« Look ! Up to the sky ! It’s Superman ! »
Premier film à proprement parler de Joe Dante, premier scénario de John Sayles qui écrira également Hurlements du même réalisateur, Piranhas reprend la même angoisse et parfois les mêmes ficelles visuelles que Jaws/Les Dents de la Mer de Steven Spielberg sorti 3 ans plus tôt mais avec un budget 8 fois moindre et en passant de la mer à la rivière, du prédateur naturel aux expérimentations génétiques à des fins militaires. On pourra aussi penser aux Oiseaux d’Alfred Hitchcock (1963) pour le nombre et la capacité d’adaptation d’animaux a priori inoffensifs.
Au niveau de l’interprétation, on est dans un casting bon marché avec des acteurs et actrices cantonné·es à la télévision ou aux apparitions dans d’autres films d’horreur, à l’exception de trois fidèles de Joe Dante : Kevin McCarthy, Belinda Balaski et, surtout, l’indéboulonnable Dick Miller.
S’il s’agit de la première réalisation en solo de Joe Dante, on peut déjà y repérer certains de ses gimmicks, notamment les dessins animés à la télé (ici un poisson se débattant d’un hameçon, procédé repris dans Hurlements, 1980, avec un loup voulant découper un agneau ou, plus mythique encore, le segment It’s a Good Life dans La Quatrième Dimension, 1983, tout entier dédié aux horreurs propagées par les comics télévisuels).
Inspiré par la Nouvelle Vague française et le Néoréalisme italien, le cinéma indépendant qui a révolutionné le septième art aux Etats-Unis dans les années ’70 est marqué par la violence, les meurtres, voire les massacres réalistes (qu’on pense à Taxi Driver, Martin Scorsese, 1976) ou l’abolition de la règle qui interdisait de faire l’apologie de criminels (Bonnie and Clyde, Arthur Penn, 1967). Chez d’autres réalisateurs, cet affranchissement des codes (dont le fameux Code Hays) s’est aussi exprimé par la libération des mœurs, l’exposition de la nudité (masculine et féminine) et l’expérimentation pornographique. Ces derniers points sont récurrents chez le jeune Joe Dante (tout comme chez son pote John Landis ou chez Brian de Palma).

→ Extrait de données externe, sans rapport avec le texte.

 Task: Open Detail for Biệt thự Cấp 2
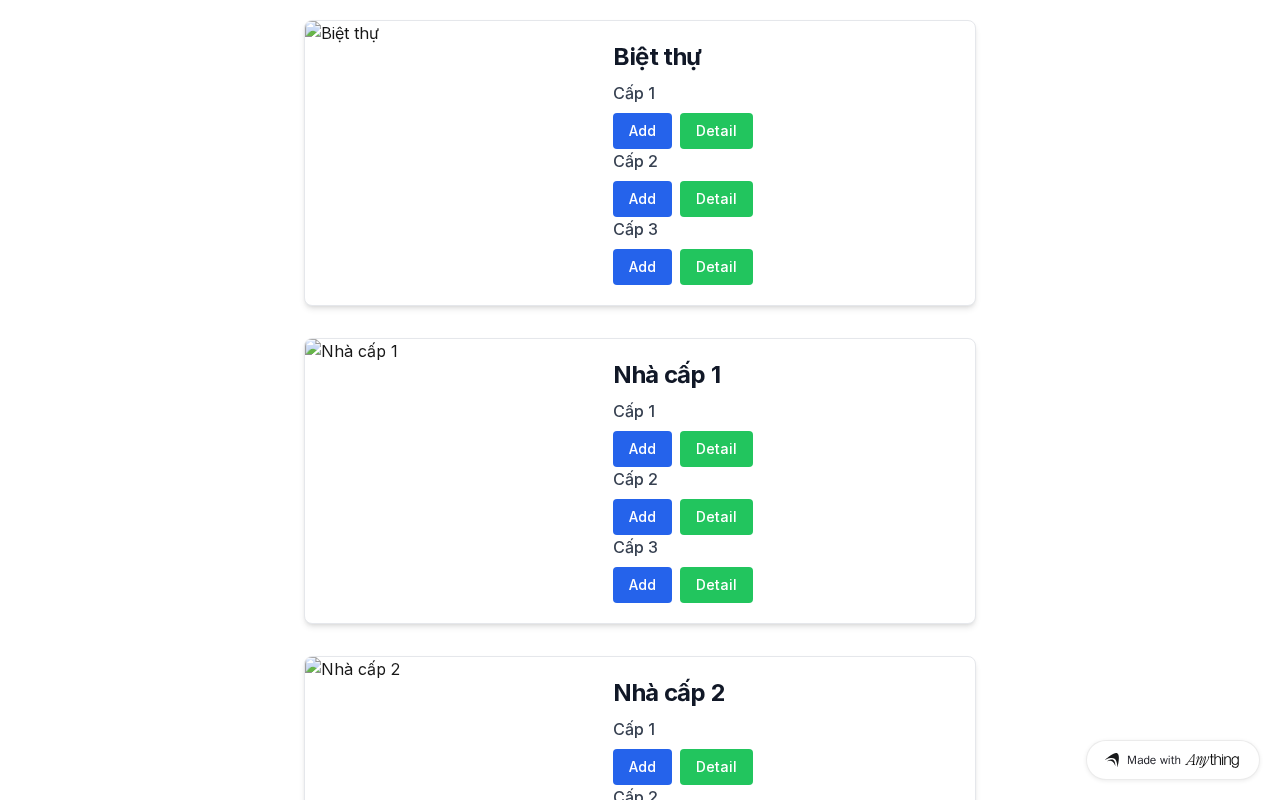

Ainsi, sans être un chef d’oeuvre, ressemblant plus à un film de commande de série B qu’à un film d’art et d’essai, Piranhas porte en germe tout le talent, toutes les influences, toute la densité que Joe Dante appliquera à ses œuvres futures, dont l’inoxydable Gremlins. Plus thriller qu’horrifique, il s’agit enfin d’un film très rythmé, bien équilibré et ponctué de gags inattendus.